**WHAT THIS TASK INVOLVES:**
Retype every record exactly. Skip the images.

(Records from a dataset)
**********
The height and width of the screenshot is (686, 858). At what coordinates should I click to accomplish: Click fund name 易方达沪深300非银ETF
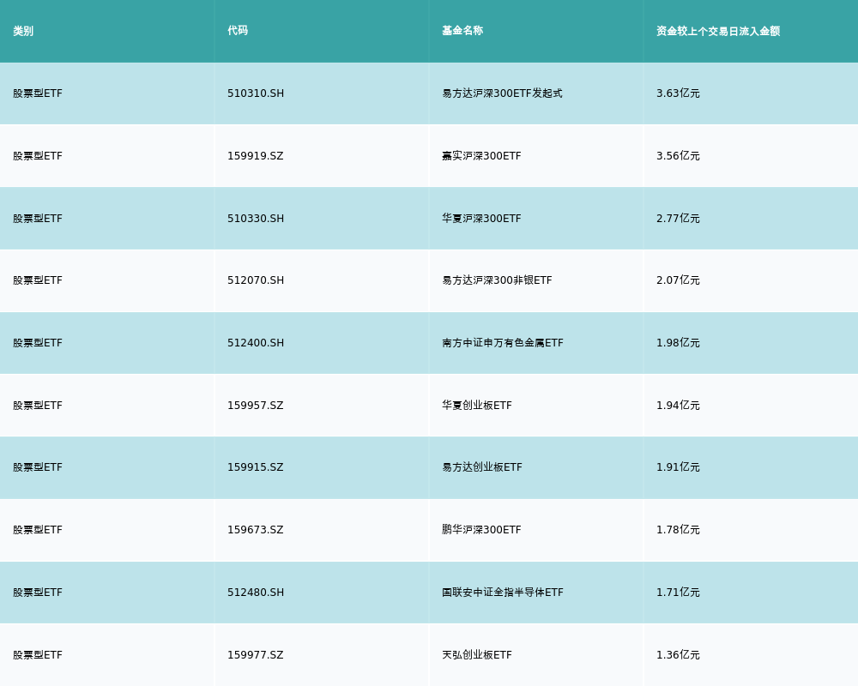click(497, 280)
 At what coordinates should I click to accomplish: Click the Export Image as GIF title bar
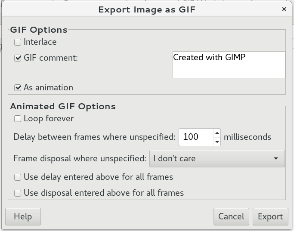point(147,9)
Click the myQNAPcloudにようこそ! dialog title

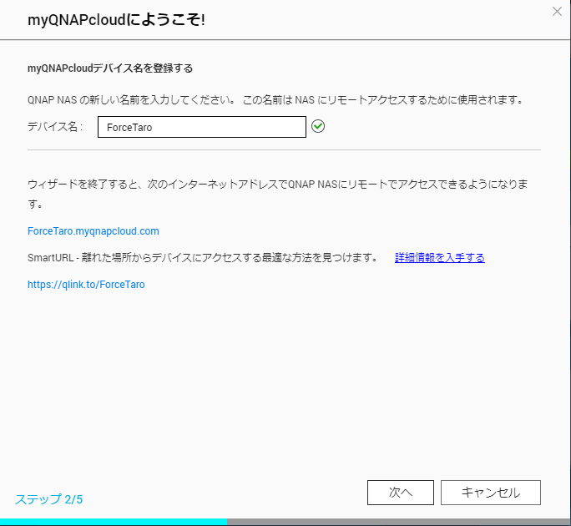click(116, 19)
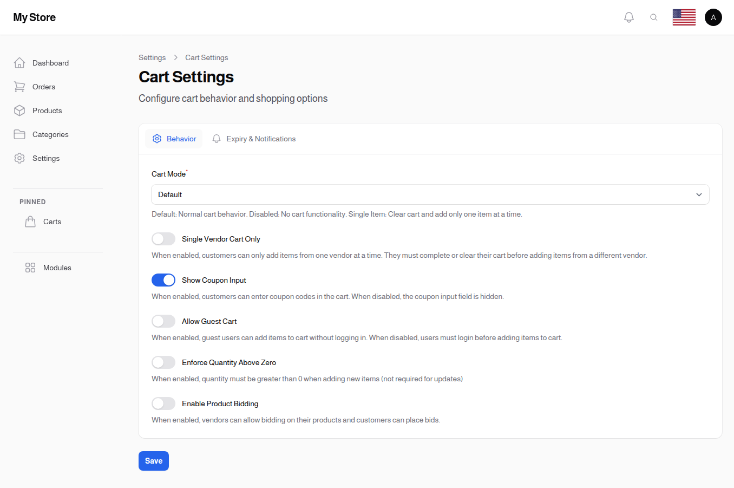Turn on Allow Guest Cart
Screen dimensions: 734x488
click(x=163, y=321)
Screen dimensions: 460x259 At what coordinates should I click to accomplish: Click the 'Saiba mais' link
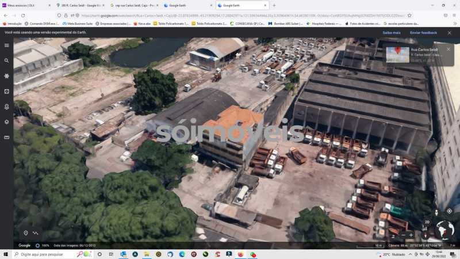392,33
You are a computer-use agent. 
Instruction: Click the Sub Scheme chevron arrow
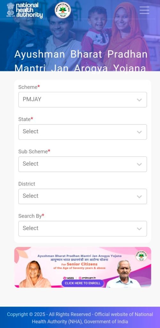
**********
**WRITTEN SOLUTION:**
The height and width of the screenshot is (686, 858). At what coordinates should I click to accomplish: Click fund name 易方达沪深300非银ETF
click(497, 280)
 At what coordinates should I click to accomplish: Click the Export Image as GIF title bar
point(147,9)
Click the myQNAPcloudにようこそ! dialog title

click(116, 19)
Turn on Allow Guest Cart
Screen dimensions: 734x488
click(x=163, y=321)
Screen dimensions: 460x259 At what coordinates should I click to accomplish: Click the 'Saiba mais' link
392,33
You are a computer-use agent. 
Instruction: Click the Sub Scheme chevron arrow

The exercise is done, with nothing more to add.